Майор взглянул на пакет и увидел томик Киплинга, который он дал почитать миссис Али.

— Как она? — спросил майор, стараясь звучать спокойно.

Бабушка внезапно разразилась длинной тирадой. Абдул Вахид кивнул и виновато улыбнулся.

— У нас все хорошо, спасибо, — сказал он, и тон его словно бы добавил еще один кусочек в стремительно растущую между ними стену, в которой майор не видел ни единой трещинки, куда могло бы проскользнуть хоть что-то человеческое. — Бабушка спрашивает, чем мы можем вам помочь.

— Мне ничего не надо, спасибо, — ответил майор. — Я заглянул, чтобы, э-э, взглянуть на украшения.

Он махнул в сторону особенно крупного бумажного шара, на котором была изображена толстогубая подмигивающая девчонка в остроконечной шапке с бубенцами. Абдул Вахид покраснел, и майор добавил:

— Когда того требует коммерческая необходимость, все средства хороши.

— Я не забуду вашего гостеприимства, майор, — сказал Абдул Вахид. В его голосе наконец зазвучала какая-то личная нотка, но в то же время это скорее походило на прощанье, словно майор тоже собирался навеки покинуть деревню. — Вы были очень добры ко всей моей семье, и мы надеемся, что вы останетесь нашим покупателем.

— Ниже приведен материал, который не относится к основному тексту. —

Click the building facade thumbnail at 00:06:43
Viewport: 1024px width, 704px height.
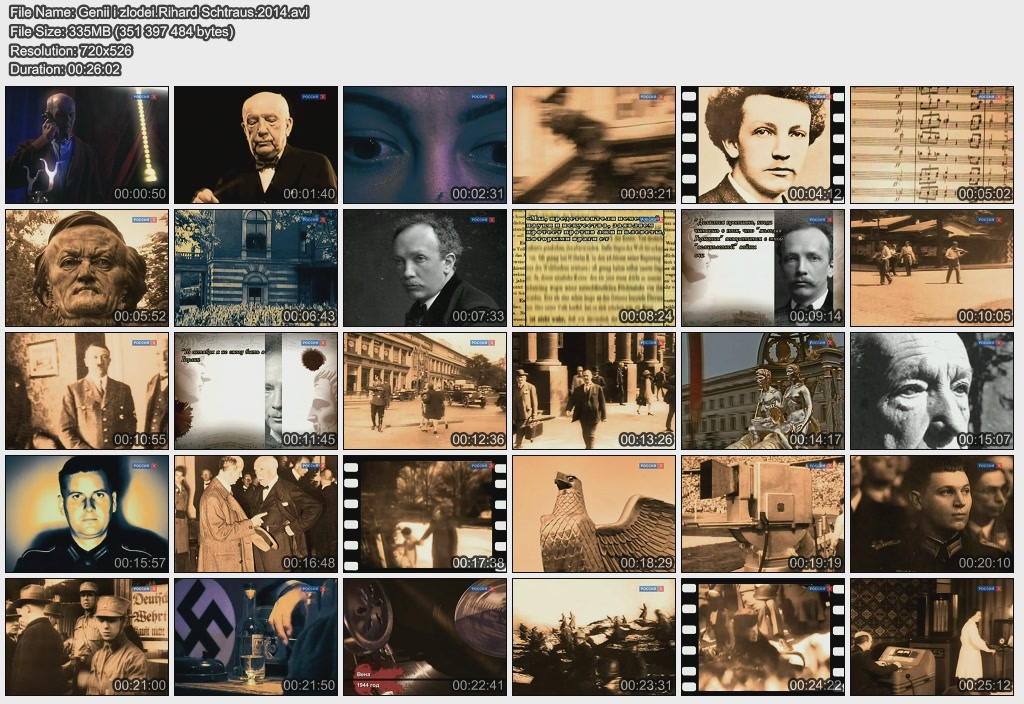click(256, 268)
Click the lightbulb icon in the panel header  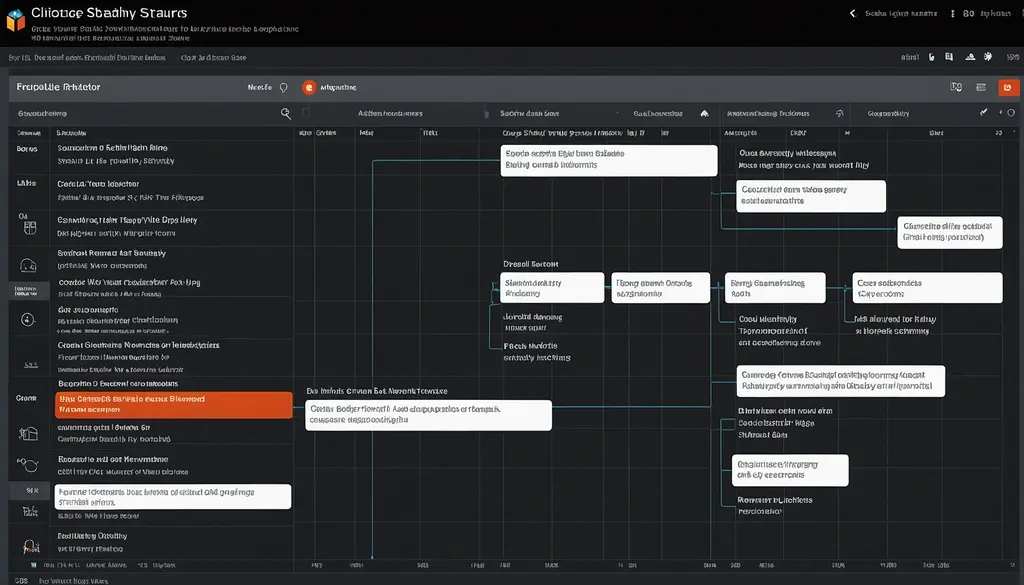pyautogui.click(x=283, y=88)
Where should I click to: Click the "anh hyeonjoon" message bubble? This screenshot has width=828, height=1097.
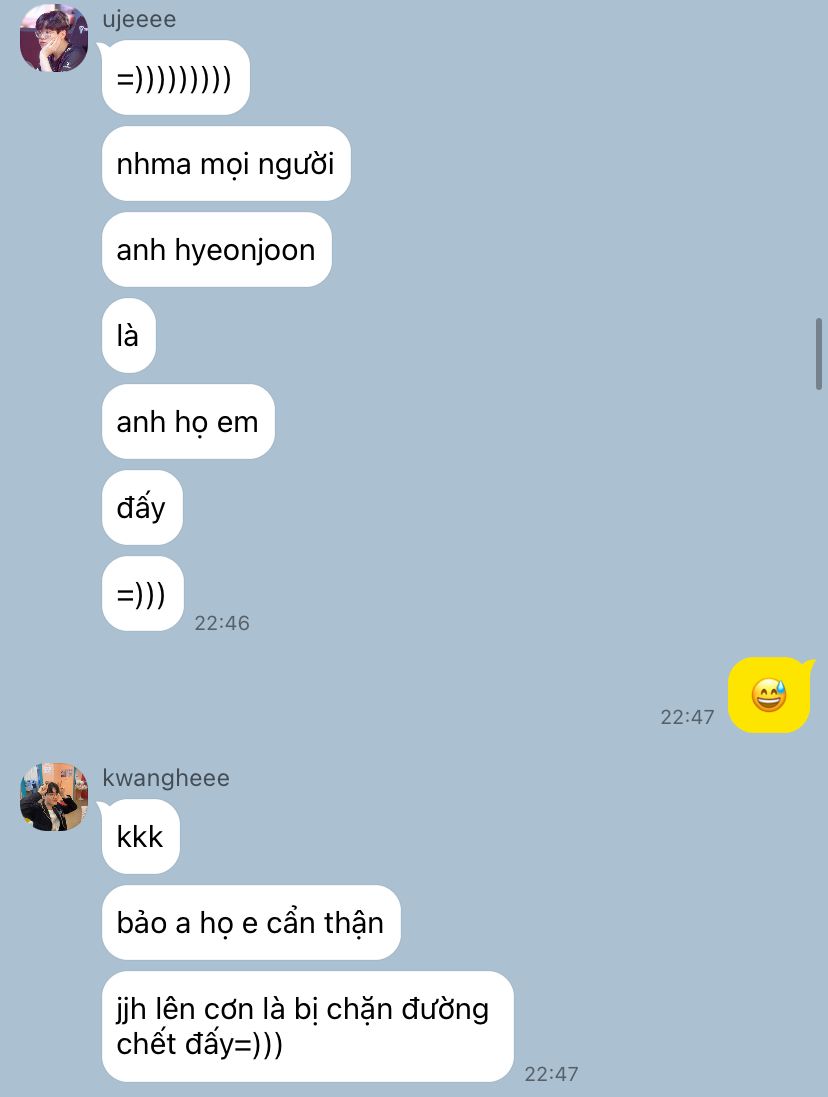(217, 250)

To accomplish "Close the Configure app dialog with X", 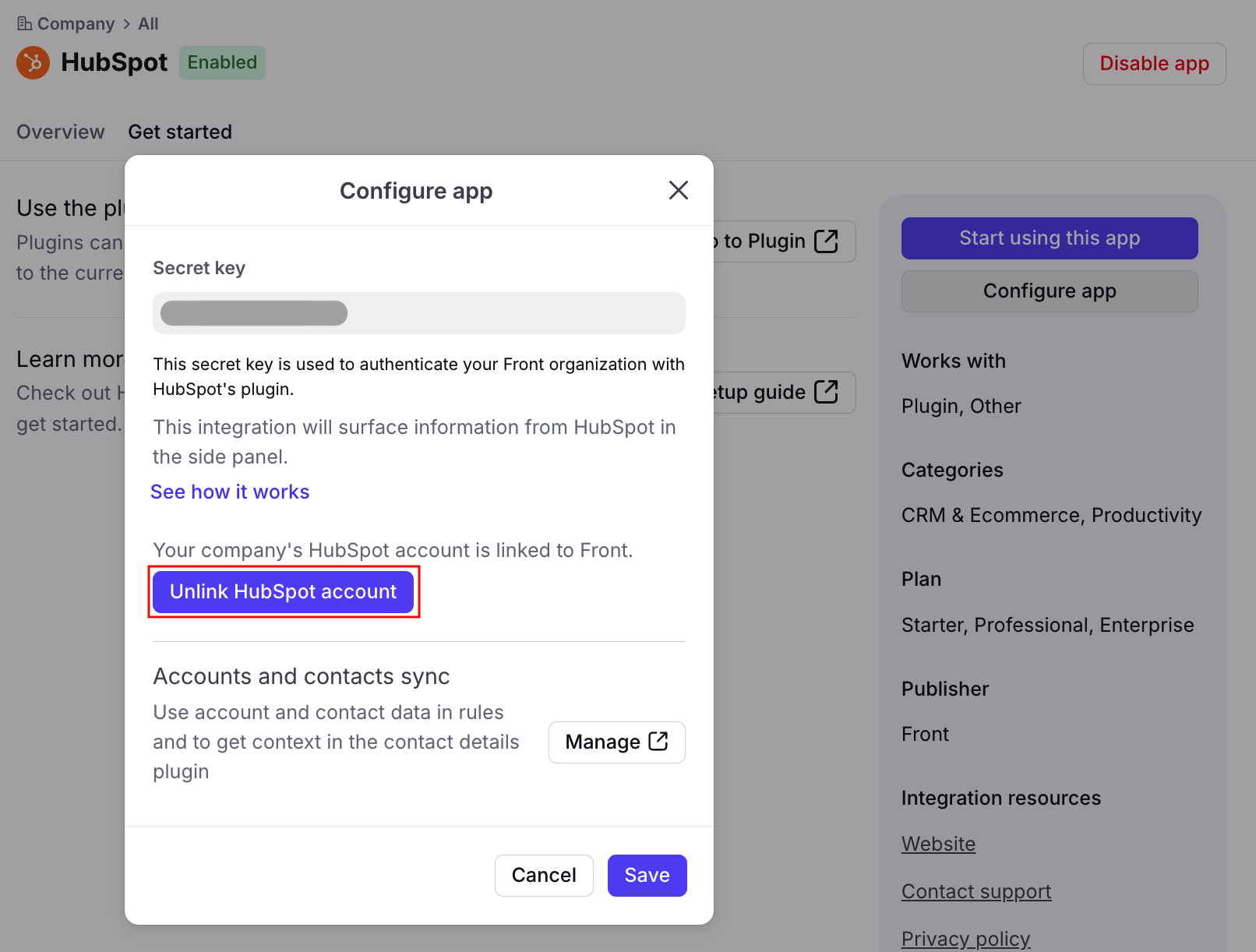I will tap(678, 190).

Майор почувствовал, как у него перехватывает горло, а в глазах собираются слезы — потерян контакт даже с этим странным юношей. Слабый человек схватил бы его за рукав и стал умолять о снисхождении — все же он привык к присутствию Абдула Вахида, если не к его дружбе. Он нашел в кармане носовой платок и громко высморкался, предварительно объяснив, что никак не выздоровеет. Бабушка и Абдул Вахид отшатнулись от невидимой угрозы его микробов, и ему представился повод сбежать из магазина, не потеряв достоинства.

 

Он все же надеялся найти дух Рождества в церкви, куда отправился как-то утром, чтобы добавить к церковному вертепу пару деревянных верблюдов — начало этой традиции положил еще его отец. Каждый год он извлекал завернутых в полотенце верблюдов из сундучка на чердаке и натирал их воском.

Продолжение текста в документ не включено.